Fuzz Testing Uncovers GhostWrite RISC-V Vulnerability

Researchers in Germany have made a groundbreaking discovery by identifying a critical vulnerability in a chip utilizing the RISC-V architecture for the first time. This significant finding was achieved through the application of a technique known as differential fuzz testing.

The team at the Helmholtz Centre for Information Security uncovered the vulnerability, dubbed GhostWrite, within the T-Head XuanTie C910 and C920 RISC-V CPUs, which are commonly found in various single board computers. Notable boards housing these processors include the Beagle V-Ahead and Milk-V Pioneer 64bit cloud cluster.

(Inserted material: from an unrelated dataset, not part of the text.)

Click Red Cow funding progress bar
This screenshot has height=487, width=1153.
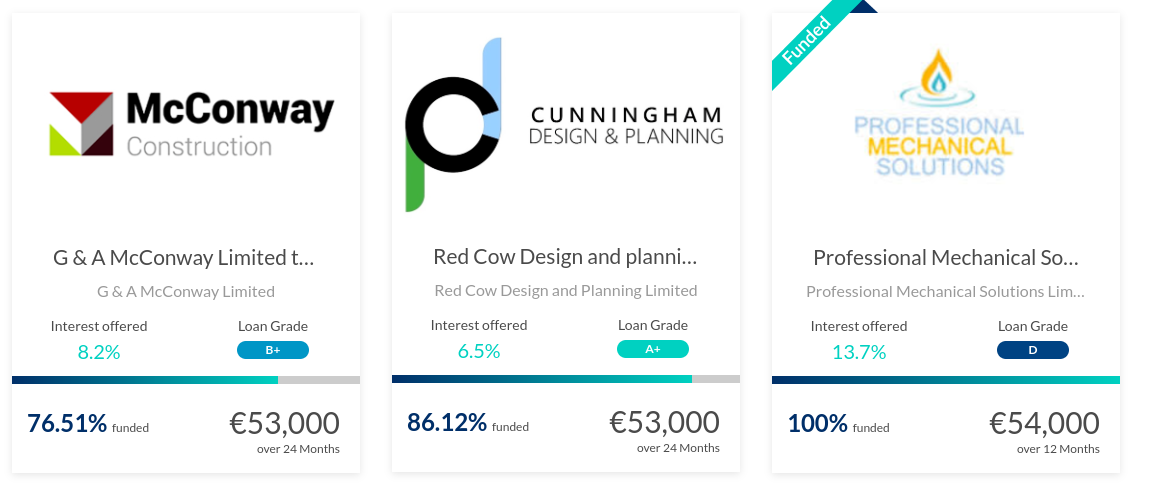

GhostWrite exploits a flaw in the RSIC-V vector extensions, enabling unprivileged attackers, even those with restricted access, to manipulate the computer's memory and control peripheral devices like network cards. This vulnerability undermines the CPU's security mechanisms and is not easily remedied without sacrificing a significant portion of the CPU's functionality.

Unlike other types of attacks such as side-channel or transient-execution attacks, GhostWrite represents a direct CPU bug that leverages faulty instructions within its vector extension. These flawed instructions interact directly with physical memory rather than virtual memory, circumventing the typical process isolation enforced by the operating system and hardware.

The GhostWrite vulnerability was uncovered through an analysis of both documented and undocumented instructions using a method called differential fuzz-testing for CPUs. By running small programs on different CPUs and comparing the outcomes, the researchers were able to pinpoint discrepancies that indicated a potential issue with the T-Head XuanTie C910 CPU.